> _The problem_:
Your answer must be an exact copy of all the entries.

> _Records drawn from a dataset_:
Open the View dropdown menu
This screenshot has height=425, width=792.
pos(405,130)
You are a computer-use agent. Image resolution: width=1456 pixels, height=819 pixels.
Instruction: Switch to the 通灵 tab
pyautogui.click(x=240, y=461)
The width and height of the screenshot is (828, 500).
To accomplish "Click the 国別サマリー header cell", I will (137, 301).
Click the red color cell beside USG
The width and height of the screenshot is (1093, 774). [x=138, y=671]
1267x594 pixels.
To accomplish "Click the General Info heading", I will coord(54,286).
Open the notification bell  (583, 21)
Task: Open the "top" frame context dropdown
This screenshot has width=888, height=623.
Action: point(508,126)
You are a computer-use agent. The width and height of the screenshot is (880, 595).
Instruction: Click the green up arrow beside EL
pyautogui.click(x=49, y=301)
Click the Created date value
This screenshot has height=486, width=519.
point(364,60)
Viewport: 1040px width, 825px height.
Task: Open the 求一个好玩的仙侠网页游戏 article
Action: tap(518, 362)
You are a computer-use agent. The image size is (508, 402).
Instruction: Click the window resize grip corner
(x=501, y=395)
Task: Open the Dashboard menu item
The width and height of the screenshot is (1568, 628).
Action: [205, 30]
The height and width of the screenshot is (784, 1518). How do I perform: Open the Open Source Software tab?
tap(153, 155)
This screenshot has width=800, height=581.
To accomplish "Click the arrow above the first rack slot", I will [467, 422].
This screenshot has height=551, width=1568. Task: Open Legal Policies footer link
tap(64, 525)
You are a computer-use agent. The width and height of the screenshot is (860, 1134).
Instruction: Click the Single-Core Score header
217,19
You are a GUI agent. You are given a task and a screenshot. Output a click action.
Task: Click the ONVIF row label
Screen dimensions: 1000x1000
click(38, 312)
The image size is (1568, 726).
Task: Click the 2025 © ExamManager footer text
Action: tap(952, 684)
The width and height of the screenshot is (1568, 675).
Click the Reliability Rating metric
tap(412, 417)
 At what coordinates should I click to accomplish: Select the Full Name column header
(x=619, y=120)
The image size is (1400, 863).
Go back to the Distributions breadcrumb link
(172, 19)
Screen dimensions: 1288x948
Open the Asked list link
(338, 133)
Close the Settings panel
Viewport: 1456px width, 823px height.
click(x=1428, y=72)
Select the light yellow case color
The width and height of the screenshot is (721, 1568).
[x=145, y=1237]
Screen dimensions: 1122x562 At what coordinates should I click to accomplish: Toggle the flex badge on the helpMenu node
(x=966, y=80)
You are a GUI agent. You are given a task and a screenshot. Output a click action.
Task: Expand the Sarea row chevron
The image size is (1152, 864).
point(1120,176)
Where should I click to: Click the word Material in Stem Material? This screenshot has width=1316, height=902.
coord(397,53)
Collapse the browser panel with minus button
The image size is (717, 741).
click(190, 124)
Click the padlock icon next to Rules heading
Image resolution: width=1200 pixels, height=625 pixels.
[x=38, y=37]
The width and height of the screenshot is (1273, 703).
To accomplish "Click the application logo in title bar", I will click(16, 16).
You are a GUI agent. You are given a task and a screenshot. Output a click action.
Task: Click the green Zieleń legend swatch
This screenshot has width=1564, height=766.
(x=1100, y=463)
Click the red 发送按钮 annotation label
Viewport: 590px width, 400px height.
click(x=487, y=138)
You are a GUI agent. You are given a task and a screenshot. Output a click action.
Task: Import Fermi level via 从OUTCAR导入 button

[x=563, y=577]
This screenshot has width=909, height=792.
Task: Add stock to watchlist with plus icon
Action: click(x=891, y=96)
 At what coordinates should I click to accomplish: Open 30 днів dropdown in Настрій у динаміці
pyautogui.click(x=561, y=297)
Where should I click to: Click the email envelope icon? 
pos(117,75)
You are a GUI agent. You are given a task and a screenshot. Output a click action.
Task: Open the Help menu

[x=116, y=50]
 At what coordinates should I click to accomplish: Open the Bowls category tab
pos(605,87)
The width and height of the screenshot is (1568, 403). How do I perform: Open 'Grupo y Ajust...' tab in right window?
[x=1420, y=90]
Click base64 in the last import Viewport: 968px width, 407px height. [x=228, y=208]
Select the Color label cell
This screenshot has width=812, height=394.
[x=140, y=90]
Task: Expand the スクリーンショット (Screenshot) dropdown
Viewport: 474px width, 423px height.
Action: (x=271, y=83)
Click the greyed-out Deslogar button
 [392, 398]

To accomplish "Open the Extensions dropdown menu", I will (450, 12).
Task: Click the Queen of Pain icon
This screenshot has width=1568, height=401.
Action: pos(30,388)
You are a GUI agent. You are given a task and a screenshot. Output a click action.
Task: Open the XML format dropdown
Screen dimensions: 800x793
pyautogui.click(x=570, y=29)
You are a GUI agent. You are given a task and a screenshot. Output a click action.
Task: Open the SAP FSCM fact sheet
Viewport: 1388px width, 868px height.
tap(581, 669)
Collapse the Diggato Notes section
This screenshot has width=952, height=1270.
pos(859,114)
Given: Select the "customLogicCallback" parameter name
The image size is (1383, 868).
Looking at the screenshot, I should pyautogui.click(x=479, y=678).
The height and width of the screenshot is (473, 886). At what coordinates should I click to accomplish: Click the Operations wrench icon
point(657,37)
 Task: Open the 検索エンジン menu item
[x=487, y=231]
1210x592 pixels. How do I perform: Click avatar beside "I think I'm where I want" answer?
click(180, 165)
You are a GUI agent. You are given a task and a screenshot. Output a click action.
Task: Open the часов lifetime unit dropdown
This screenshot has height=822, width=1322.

> _Written solution_:
Open the View dropdown menu
This screenshot has height=425, width=792.
pos(405,130)
You are a computer-use agent. Image resolution: width=1456 pixels, height=819 pixels.
Instruction: Switch to the 通灵 tab
pyautogui.click(x=240, y=461)
The width and height of the screenshot is (828, 500).
To accomplish "Click the 国別サマリー header cell", I will (137, 301).
Click the red color cell beside USG
The width and height of the screenshot is (1093, 774). [x=138, y=671]
1267x594 pixels.
To accomplish "Click the General Info heading", I will coord(54,286).
Open the notification bell  (583, 21)
Task: Open the "top" frame context dropdown
This screenshot has width=888, height=623.
Action: point(508,126)
You are a computer-use agent. The width and height of the screenshot is (880, 595).
Instruction: Click the green up arrow beside EL
pyautogui.click(x=49, y=301)
Click the Created date value
This screenshot has height=486, width=519.
point(364,60)
Viewport: 1040px width, 825px height.
Task: Open the 求一个好玩的仙侠网页游戏 article
Action: tap(518, 362)
You are a computer-use agent. The image size is (508, 402).
Instruction: Click the window resize grip corner
(x=501, y=395)
Task: Open the Dashboard menu item
The width and height of the screenshot is (1568, 628).
Action: [205, 30]
The height and width of the screenshot is (784, 1518). How do I perform: Open the Open Source Software tab?
tap(153, 155)
This screenshot has width=800, height=581.
To accomplish "Click the arrow above the first rack slot", I will [467, 422].
This screenshot has height=551, width=1568. Task: Open Legal Policies footer link
tap(64, 525)
You are a computer-use agent. The width and height of the screenshot is (860, 1134).
Instruction: Click the Single-Core Score header
217,19
You are a GUI agent. You are given a task and a screenshot. Output a click action.
Task: Click the ONVIF row label
Screen dimensions: 1000x1000
click(38, 312)
The image size is (1568, 726).
Task: Click the 2025 © ExamManager footer text
Action: tap(952, 684)
The width and height of the screenshot is (1568, 675).
Click the Reliability Rating metric
tap(412, 417)
 At what coordinates should I click to accomplish: Select the Full Name column header
(x=619, y=120)
The image size is (1400, 863).
Go back to the Distributions breadcrumb link
(172, 19)
Screen dimensions: 1288x948
Open the Asked list link
(338, 133)
Close the Settings panel
Viewport: 1456px width, 823px height.
click(x=1428, y=72)
Select the light yellow case color
The width and height of the screenshot is (721, 1568).
[x=145, y=1237]
Screen dimensions: 1122x562 At what coordinates should I click to accomplish: Toggle the flex badge on the helpMenu node
(x=966, y=80)
You are a GUI agent. You are given a task and a screenshot. Output a click action.
Task: Expand the Sarea row chevron
The image size is (1152, 864).
point(1120,176)
Where should I click to: Click the word Material in Stem Material? This screenshot has width=1316, height=902.
coord(397,53)
Collapse the browser panel with minus button
The image size is (717, 741).
click(190, 124)
Click the padlock icon next to Rules heading
Image resolution: width=1200 pixels, height=625 pixels.
[x=38, y=37]
The width and height of the screenshot is (1273, 703).
To accomplish "Click the application logo in title bar", I will click(16, 16).
You are a GUI agent. You are given a task and a screenshot. Output a click action.
Task: Click the green Zieleń legend swatch
This screenshot has width=1564, height=766.
(x=1100, y=463)
Click the red 发送按钮 annotation label
Viewport: 590px width, 400px height.
click(x=487, y=138)
You are a GUI agent. You are given a task and a screenshot. Output a click action.
Task: Import Fermi level via 从OUTCAR导入 button

[x=563, y=577]
This screenshot has width=909, height=792.
Task: Add stock to watchlist with plus icon
Action: click(x=891, y=96)
 At what coordinates should I click to accomplish: Open 30 днів dropdown in Настрій у динаміці
pyautogui.click(x=561, y=297)
Where should I click to: Click the email envelope icon? 
pos(117,75)
You are a GUI agent. You are given a task and a screenshot. Output a click action.
Task: Open the Help menu

[x=116, y=50]
 At what coordinates should I click to accomplish: Open the Bowls category tab
pos(605,87)
The width and height of the screenshot is (1568, 403). How do I perform: Open 'Grupo y Ajust...' tab in right window?
[x=1420, y=90]
Click base64 in the last import Viewport: 968px width, 407px height. [x=228, y=208]
Select the Color label cell
This screenshot has width=812, height=394.
[x=140, y=90]
Task: Expand the スクリーンショット (Screenshot) dropdown
Viewport: 474px width, 423px height.
Action: (x=271, y=83)
Click the greyed-out Deslogar button
 [392, 398]

To accomplish "Open the Extensions dropdown menu", I will (450, 12).
Task: Click the Queen of Pain icon
This screenshot has width=1568, height=401.
Action: pos(30,388)
You are a GUI agent. You are given a task and a screenshot. Output a click action.
Task: Open the XML format dropdown
Screen dimensions: 800x793
pyautogui.click(x=570, y=29)
You are a GUI agent. You are given a task and a screenshot. Output a click action.
Task: Open the SAP FSCM fact sheet
Viewport: 1388px width, 868px height.
tap(581, 669)
Collapse the Diggato Notes section
This screenshot has width=952, height=1270.
pos(859,114)
Given: Select the "customLogicCallback" parameter name
The image size is (1383, 868).
Looking at the screenshot, I should pyautogui.click(x=479, y=678).
The height and width of the screenshot is (473, 886). At what coordinates should I click to accomplish: Click the Operations wrench icon
point(657,37)
 Task: Open the 検索エンジン menu item
[x=487, y=231]
1210x592 pixels. How do I perform: Click avatar beside "I think I'm where I want" answer?
click(180, 165)
You are a GUI agent. You are given a task and a screenshot. Output a click action.
Task: Open the часов lifetime unit dropdown
This screenshot has height=822, width=1322.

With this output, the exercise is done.